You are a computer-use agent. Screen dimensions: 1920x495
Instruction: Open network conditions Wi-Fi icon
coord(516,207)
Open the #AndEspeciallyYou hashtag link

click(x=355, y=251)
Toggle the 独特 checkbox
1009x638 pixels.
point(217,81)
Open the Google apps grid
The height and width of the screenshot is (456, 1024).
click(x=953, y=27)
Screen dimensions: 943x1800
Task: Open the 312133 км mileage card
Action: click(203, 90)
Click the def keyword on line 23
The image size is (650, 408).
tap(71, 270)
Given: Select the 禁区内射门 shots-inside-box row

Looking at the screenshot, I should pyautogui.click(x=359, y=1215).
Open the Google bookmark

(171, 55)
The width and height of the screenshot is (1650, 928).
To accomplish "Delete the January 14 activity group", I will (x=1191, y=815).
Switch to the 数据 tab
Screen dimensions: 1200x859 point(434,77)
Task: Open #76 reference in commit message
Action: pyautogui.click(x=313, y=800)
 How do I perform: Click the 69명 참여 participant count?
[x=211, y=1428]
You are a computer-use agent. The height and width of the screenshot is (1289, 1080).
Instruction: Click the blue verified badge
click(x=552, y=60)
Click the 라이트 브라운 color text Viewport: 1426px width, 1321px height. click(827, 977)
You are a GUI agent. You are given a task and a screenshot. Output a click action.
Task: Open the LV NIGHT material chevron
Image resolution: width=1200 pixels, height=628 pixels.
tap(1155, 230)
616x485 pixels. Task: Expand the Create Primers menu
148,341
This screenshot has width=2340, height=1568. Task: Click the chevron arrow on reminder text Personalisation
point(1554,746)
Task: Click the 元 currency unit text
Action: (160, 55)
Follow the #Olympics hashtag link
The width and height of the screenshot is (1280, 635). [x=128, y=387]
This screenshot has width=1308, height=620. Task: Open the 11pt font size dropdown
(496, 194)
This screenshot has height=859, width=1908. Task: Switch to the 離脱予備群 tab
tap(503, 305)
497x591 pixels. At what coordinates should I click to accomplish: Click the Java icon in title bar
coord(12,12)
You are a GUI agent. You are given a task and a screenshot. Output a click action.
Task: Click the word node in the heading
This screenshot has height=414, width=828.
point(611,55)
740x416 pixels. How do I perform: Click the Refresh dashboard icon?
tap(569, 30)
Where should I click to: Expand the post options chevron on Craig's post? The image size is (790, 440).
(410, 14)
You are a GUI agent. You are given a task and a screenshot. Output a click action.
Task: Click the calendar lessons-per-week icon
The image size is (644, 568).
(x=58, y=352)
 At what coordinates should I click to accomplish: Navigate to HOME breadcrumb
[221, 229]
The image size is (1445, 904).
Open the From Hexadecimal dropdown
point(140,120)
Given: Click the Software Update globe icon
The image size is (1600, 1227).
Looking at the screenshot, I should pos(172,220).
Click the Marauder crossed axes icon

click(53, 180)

Task brief :: An exact transcription of all the entries is needed.

Completed exercise ::
You are a computer-use agent. Screen dimensions: 1920x495
Instruction: Open network conditions Wi-Fi icon
coord(516,207)
Open the #AndEspeciallyYou hashtag link

click(x=355, y=251)
Toggle the 独特 checkbox
1009x638 pixels.
point(217,81)
Open the Google apps grid
The height and width of the screenshot is (456, 1024).
click(x=953, y=27)
Screen dimensions: 943x1800
Task: Open the 312133 км mileage card
Action: click(203, 90)
Click the def keyword on line 23
The image size is (650, 408).
tap(71, 270)
Given: Select the 禁区内射门 shots-inside-box row

Looking at the screenshot, I should pyautogui.click(x=359, y=1215).
Open the Google bookmark

(171, 55)
The width and height of the screenshot is (1650, 928).
To accomplish "Delete the January 14 activity group", I will (x=1191, y=815).
Switch to the 数据 tab
Screen dimensions: 1200x859 point(434,77)
Task: Open #76 reference in commit message
Action: pyautogui.click(x=313, y=800)
 How do I perform: Click the 69명 참여 participant count?
[x=211, y=1428]
You are a computer-use agent. The height and width of the screenshot is (1289, 1080).
Instruction: Click the blue verified badge
click(x=552, y=60)
Click the 라이트 브라운 color text Viewport: 1426px width, 1321px height. click(827, 977)
You are a GUI agent. You are given a task and a screenshot. Output a click action.
Task: Open the LV NIGHT material chevron
Image resolution: width=1200 pixels, height=628 pixels.
tap(1155, 230)
616x485 pixels. Task: Expand the Create Primers menu
148,341
This screenshot has width=2340, height=1568. Task: Click the chevron arrow on reminder text Personalisation
point(1554,746)
Task: Click the 元 currency unit text
Action: (160, 55)
Follow the #Olympics hashtag link
The width and height of the screenshot is (1280, 635). [x=128, y=387]
This screenshot has width=1308, height=620. Task: Open the 11pt font size dropdown
(496, 194)
This screenshot has height=859, width=1908. Task: Switch to the 離脱予備群 tab
tap(503, 305)
497x591 pixels. At what coordinates should I click to accomplish: Click the Java icon in title bar
coord(12,12)
You are a GUI agent. You are given a task and a screenshot. Output a click action.
Task: Click the word node in the heading
This screenshot has height=414, width=828.
point(611,55)
740x416 pixels. How do I perform: Click the Refresh dashboard icon?
tap(569, 30)
Where should I click to: Expand the post options chevron on Craig's post? The image size is (790, 440).
(410, 14)
You are a GUI agent. You are given a task and a screenshot. Output a click action.
Task: Click the calendar lessons-per-week icon
The image size is (644, 568).
(x=58, y=352)
 At what coordinates should I click to accomplish: Navigate to HOME breadcrumb
[221, 229]
The image size is (1445, 904).
Open the From Hexadecimal dropdown
point(140,120)
Given: Click the Software Update globe icon
The image size is (1600, 1227).
Looking at the screenshot, I should pos(172,220).
Click the Marauder crossed axes icon

click(53, 180)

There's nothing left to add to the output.